Synaesthesia is the condition where an individual’s experiences of the senses blur. Sounds are colourful, words have taste, smells have feelings. Poetic synaesthesia has

been considered an ‘innovation of the eighteenth (or even nineteenth) century’ that is associated with a ‘specifically Romantic psychology’ (O’Malley, 1957, pp. 397 – 398). The Romantic poets employed it to stimulate their poetry with a sense of immediacy. Their poems documented their initial sensual responses to experiences and could therefore conceive of them as blending the senses together.

Keats and Tolkien both use this judiciously when evidencing the enchanting influence of poetry and song. The Ode fuses sounds with colours, tastes, and touch. There is a desire to see ‘what soft incense hangs upon the boughs’ in the ‘embalmed darkness’ and consume a ‘draught of vintage’ that tastes of ‘Flora and the country green, / Dance, and Provençal song, and sunburnt mirth’ (Keats, 1988, pp. 346 – 347; ll. 11 – 42). The darkness experienced in the imaginary flight accentuates the blending of the senses and intensifies the overall experience.

“The Ode fuses sounds with colours, tastes, and touch.”

In The Lord of the Rings Tolkien took the power of synaesthesia to a whole new level. For Frodo the sounds of the words ‘took shape’ and the hall ‘became like a golden mist above seas of foam that sighed’. The ‘endless river of swelling gold and silver was flowing over him’ and ‘drenched and drowned him’. The music ‘turned into running water, and then suddenly into a voice’ (Tolkien, 2007, p. 233). The journey comes full circle. Whereas it started with sound, it ends with sound. In between, sight and touch are inextricably mixed and Frodo feels the words like a river that soaks him in enchantment. Rather than being the observer of the music, Frodo becomes a part of the music.

When searching for the effect that enchantment has, Keats and Tolkien both look to synaesthesia as the most powerful tool. It allows them to present the power of spoken and sung poetry as otherworldly and unnatural.

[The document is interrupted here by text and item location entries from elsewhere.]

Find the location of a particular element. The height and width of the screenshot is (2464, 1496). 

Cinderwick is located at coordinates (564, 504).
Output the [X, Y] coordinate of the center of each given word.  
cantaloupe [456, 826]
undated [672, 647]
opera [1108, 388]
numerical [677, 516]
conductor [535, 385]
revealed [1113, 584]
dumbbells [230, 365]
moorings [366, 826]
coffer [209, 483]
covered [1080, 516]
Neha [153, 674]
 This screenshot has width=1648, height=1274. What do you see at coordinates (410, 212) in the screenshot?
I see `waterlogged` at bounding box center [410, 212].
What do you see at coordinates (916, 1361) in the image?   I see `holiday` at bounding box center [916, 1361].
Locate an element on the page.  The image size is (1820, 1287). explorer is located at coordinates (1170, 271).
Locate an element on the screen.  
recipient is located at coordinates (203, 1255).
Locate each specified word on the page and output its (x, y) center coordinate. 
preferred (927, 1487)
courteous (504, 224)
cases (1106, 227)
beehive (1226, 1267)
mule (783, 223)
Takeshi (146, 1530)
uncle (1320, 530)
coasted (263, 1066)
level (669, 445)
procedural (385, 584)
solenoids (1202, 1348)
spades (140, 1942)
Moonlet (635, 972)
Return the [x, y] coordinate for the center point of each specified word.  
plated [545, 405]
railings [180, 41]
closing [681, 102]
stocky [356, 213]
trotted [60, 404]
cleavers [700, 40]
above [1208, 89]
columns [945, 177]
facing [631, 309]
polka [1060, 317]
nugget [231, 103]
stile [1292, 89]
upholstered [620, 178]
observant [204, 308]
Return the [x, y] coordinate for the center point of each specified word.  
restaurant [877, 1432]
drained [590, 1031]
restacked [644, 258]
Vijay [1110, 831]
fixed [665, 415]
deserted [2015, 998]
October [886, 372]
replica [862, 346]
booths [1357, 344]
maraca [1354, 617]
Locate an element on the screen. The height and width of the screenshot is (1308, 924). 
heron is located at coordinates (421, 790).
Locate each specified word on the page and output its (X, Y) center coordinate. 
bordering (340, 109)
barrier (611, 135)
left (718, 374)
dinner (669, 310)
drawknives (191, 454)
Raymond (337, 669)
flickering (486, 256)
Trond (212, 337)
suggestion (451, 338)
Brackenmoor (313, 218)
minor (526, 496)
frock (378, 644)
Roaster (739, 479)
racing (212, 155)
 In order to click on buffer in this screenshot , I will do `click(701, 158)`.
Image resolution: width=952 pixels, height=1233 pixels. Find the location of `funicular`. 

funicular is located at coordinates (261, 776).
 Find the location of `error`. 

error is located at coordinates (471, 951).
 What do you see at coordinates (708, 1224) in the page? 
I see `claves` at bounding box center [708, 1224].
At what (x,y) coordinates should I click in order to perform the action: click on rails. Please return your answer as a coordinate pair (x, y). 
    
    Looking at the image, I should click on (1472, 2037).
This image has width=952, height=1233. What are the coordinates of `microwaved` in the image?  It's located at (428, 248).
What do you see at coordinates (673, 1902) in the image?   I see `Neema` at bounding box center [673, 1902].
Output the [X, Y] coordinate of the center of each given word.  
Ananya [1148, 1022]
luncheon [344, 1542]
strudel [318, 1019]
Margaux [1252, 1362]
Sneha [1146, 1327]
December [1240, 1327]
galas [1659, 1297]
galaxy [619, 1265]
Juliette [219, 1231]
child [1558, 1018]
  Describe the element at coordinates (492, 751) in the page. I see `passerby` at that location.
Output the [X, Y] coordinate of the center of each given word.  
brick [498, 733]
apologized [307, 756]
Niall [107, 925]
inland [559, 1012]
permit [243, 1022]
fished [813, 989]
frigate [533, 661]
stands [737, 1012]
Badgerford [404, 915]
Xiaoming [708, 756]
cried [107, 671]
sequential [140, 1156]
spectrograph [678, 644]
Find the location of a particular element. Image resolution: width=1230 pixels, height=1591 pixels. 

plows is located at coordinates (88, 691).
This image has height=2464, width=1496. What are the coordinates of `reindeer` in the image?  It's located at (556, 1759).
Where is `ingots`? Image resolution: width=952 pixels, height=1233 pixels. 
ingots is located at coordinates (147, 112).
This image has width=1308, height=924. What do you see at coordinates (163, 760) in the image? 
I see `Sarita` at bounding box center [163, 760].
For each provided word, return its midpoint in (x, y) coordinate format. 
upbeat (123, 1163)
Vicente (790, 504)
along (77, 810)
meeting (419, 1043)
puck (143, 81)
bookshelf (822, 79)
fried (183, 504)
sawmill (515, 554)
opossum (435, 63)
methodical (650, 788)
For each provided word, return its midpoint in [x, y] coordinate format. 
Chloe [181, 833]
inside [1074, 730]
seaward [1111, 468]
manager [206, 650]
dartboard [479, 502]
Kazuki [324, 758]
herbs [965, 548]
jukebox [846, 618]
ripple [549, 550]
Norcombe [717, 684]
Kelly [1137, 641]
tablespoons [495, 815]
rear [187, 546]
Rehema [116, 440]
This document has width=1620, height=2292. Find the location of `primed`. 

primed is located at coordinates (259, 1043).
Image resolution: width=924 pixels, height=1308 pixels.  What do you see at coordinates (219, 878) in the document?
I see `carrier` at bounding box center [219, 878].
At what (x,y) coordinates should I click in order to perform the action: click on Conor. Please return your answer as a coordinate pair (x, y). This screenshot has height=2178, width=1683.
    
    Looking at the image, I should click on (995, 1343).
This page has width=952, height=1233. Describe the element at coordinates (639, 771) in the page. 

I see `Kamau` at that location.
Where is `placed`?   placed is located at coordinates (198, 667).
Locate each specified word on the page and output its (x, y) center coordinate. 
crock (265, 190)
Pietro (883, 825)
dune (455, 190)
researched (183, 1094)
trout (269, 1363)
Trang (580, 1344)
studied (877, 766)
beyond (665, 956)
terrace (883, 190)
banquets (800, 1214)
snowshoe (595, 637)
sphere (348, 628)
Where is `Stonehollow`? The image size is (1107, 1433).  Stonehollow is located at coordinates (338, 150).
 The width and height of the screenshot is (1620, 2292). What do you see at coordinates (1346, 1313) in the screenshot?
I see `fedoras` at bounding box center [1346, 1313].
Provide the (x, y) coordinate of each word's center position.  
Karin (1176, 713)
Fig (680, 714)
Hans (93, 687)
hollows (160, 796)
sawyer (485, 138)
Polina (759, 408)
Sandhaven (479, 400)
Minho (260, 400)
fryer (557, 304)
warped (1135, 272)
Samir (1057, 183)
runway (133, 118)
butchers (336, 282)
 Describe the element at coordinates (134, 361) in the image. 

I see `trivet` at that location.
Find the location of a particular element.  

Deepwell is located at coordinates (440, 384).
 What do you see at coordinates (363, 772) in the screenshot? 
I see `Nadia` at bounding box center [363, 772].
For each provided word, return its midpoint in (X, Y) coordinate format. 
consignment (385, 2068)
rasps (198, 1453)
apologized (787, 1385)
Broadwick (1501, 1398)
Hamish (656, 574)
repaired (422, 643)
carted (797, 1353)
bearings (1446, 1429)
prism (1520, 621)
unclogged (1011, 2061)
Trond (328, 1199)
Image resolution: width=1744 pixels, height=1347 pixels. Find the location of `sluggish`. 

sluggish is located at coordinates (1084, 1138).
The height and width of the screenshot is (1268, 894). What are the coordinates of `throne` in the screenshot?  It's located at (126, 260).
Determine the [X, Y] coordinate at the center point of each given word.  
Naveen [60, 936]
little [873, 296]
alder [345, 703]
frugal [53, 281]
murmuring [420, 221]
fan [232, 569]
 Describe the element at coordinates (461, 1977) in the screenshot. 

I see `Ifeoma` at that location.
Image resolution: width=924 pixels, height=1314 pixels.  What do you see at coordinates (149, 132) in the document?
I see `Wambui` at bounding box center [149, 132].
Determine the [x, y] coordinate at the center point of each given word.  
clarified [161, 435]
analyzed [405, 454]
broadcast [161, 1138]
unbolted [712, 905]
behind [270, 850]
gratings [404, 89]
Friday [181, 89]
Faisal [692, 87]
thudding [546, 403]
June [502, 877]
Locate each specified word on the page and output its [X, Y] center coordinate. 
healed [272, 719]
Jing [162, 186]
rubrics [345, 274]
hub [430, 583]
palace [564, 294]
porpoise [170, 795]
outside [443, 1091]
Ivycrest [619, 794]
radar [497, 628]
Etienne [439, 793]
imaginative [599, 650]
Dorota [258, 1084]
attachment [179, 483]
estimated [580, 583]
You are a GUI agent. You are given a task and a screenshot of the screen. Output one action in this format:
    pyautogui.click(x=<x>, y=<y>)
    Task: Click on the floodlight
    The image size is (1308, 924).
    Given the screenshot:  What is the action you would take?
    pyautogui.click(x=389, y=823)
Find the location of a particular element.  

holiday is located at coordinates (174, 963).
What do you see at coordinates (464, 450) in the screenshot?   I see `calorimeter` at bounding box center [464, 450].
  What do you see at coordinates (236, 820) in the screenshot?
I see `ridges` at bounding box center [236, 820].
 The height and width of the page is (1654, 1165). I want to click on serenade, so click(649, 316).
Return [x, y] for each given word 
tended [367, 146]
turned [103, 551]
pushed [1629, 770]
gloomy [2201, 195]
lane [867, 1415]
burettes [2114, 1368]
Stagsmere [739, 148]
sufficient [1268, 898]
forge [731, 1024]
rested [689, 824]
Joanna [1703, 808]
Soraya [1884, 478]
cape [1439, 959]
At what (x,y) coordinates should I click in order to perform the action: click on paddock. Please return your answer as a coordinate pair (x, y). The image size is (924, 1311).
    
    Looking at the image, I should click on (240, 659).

Oral enchantment melts the boundaries we hold and eases us into a state of imaginary flight where we can experience the ideal.

“Oral enchantment melts the boundaries we hold and eases us into a state of imaginary flight”

Conclusion

The Romantic lyric has received much experimentation but Tolkien and Keats exemplify how it can be used in similar yet different ways. Whereas both writers use it to access the imagination and trigger a synaesthetic trip, they both explore differing extremes. Keats’s Ode struggles to fully detach itself from its darkness and melancholy, whereas the scene from The Lord of the Rings is uplifting, rich, and beautiful. They stand at opposite ends of what the Romantic lyric can achieve. But how they complement each other is through the message that song and performance is infinitely more powerful than reading the written word.


Bibliography

Keats, J. (1988). The Complete Poems. [Ed. Barnard, J.]. Penguin: London.

O’Malley, G. (1957). ‘Literary Synaesthesia’. The Journal of Aesthetics and Art Criticism, 15 (4) 391 – 411. 

Shippey, T. (2005). The Road to Middle-earth. HarperCollins: London.

Stillinger, J. (2009). Romantic Complexities: Keats, Coleridge, and Wordsworth. Illinois: University of Illinois Press.

Tolkien, J.R.R. (2007). The Lord of the Rings. HarperCollins: London.